EDIT: Just to expand that latter point with my earlier 'trust' point. Personally I think we should question the use of property and land as the key means of managing our money supply. With its feedback loop of more money = high house prices= more equity against which the bank can lend, it is inherently 'chaotic' by nature. Falling back on security means that you are really lowering the 'trust' hurdle, or really, you are saying 'I don't trust this person' and therefore the term 'credit' may be misplaced in the way it was originally conceived. And perhaps therein lies a clue to a solution. If you were to disallow secured lending, the bank would have to be much more careful about who they lend to and for what purposes. Perhaps then they would be less disposed to lending for consumption and more for investment. Obviously asset prices would fall but rather than save up for a deposit, you would probably just save up to buy the house! Not going to happen I know because the near term effects would be perceived as catastrophic, but there may be baby steps they could take to get somewhere better.

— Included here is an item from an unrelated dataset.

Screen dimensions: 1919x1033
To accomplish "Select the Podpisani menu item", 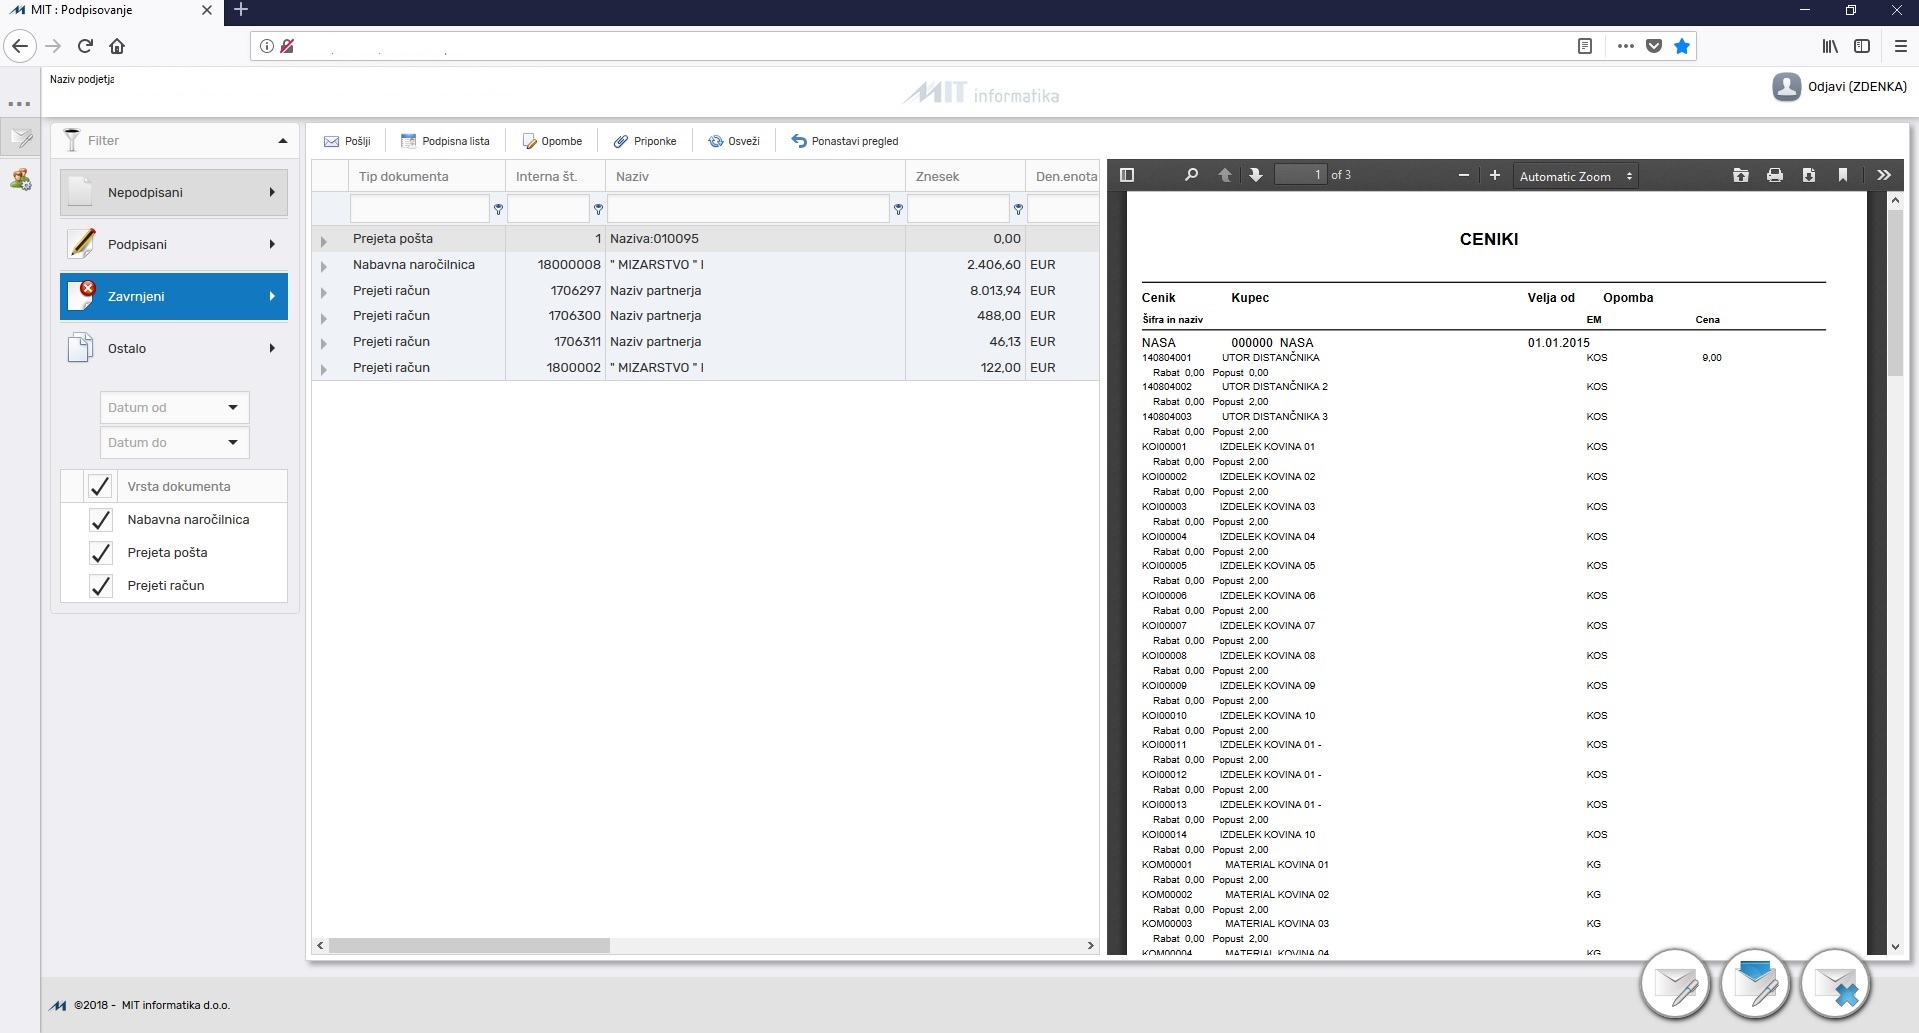I will click(174, 245).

You seem stuck to a tangible definition of money. Leaving aside coins and notes:

Money is pimarily made up of bank deposits; it is an accounting identity on the books of banks. It's an abstract entity, it can't be moved, it can't be hoarded. Within a microsecond of a deposit being 'deposited' on you account, it is 'moved' to your bank's pool of investable funds without your knowledge or consent. You can't move it or hoard it. You could 'transfer' it, but that would just be a deletion on one account and an entry on another account. It never leaves the banks' books. The concept of 'velocity', as currently described, is completely misleading.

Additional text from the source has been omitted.